For Topping (Optional):

  • Extra wild blueberries
  • Greek yogurt or whipped cottage cheese
  • Maple syrup or honey
  • Chopped nuts or granola

Instructions

Prepare the Batter:

  1. Blend the Wet Ingredients:
    • In a medium bowl, whisk together the cottage cheese, eggs, vanilla extract, and honey (if using) until smooth. You can use a blender for an extra creamy batter.
  2. Mix the Dry Ingredients:
    • In a separate bowl, combine the flour, baking powder, cinnamon, and a pinch of salt.
  3. Combine Wet and Dry:
    • Gradually add the dry ingredients to the wet mixture, stirring gently until just combined. Be careful not to overmix.
  4. Fold in Blueberries:
    • Gently fold in the wild blueberries.

Cook the Pancakes:

  1. Preheat the Pan:
    • Heat a non-stick skillet or griddle over medium heat. Add a small amount of coconut oil or butter to lightly grease the surface.
  2. Cook the Pancakes:
    • Pour about 1/4 cup of batter per pancake onto the skillet. Cook for 2–3 minutes, or until bubbles form on the surface and the edges look set.
    • Flip and cook for an additional 1–2 minutes, or until golden brown.

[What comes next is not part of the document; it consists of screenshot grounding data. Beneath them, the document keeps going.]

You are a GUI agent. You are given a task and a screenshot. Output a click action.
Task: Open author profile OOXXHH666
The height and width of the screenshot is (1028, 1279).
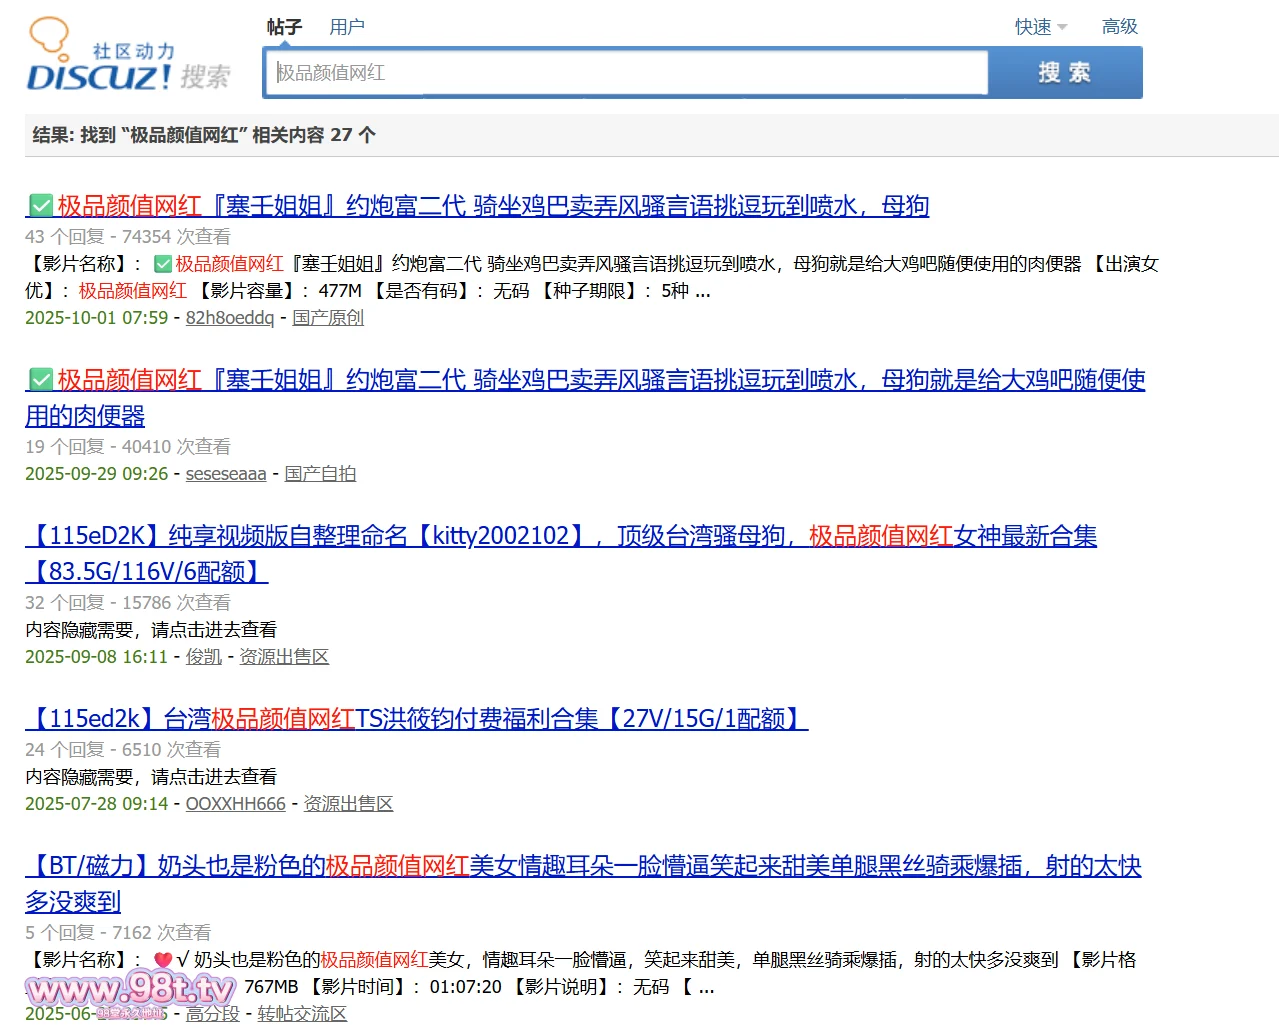pos(235,804)
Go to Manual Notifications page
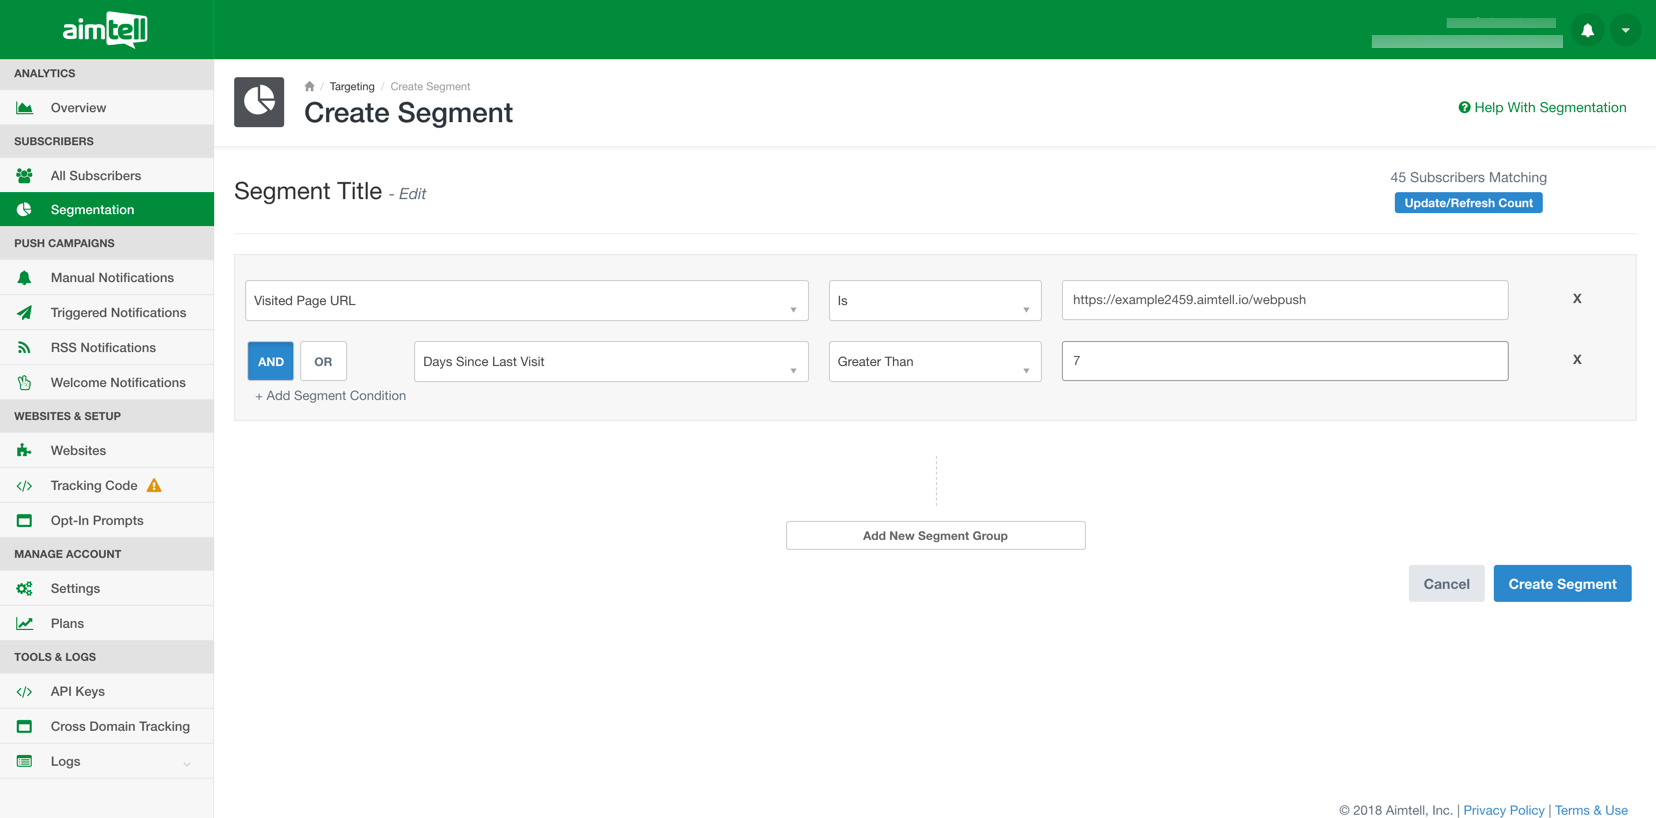Screen dimensions: 1656x818 click(112, 278)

Adjust the heat as needed to avoid burning.

Serve:

  1. Top and Enjoy:
    • Stack the pancakes on a plate and top with your favorite toppings like extra wild blueberries, a dollop of Greek yogurt, or a drizzle of maple syrup. Serve warm.

Notes

  • Make It Gluten-Free: Replace the flour with oat flour or a gluten-free flour blend.
  • Add Protein: Mix a scoop of vanilla protein powder into the batter and adjust the liquid slightly if needed.
  • Storage: Leftover pancakes can be stored in an airtight container in the refrigerator for up to 3 days or frozen for up to 1 month. Reheat in a toaster or skillet.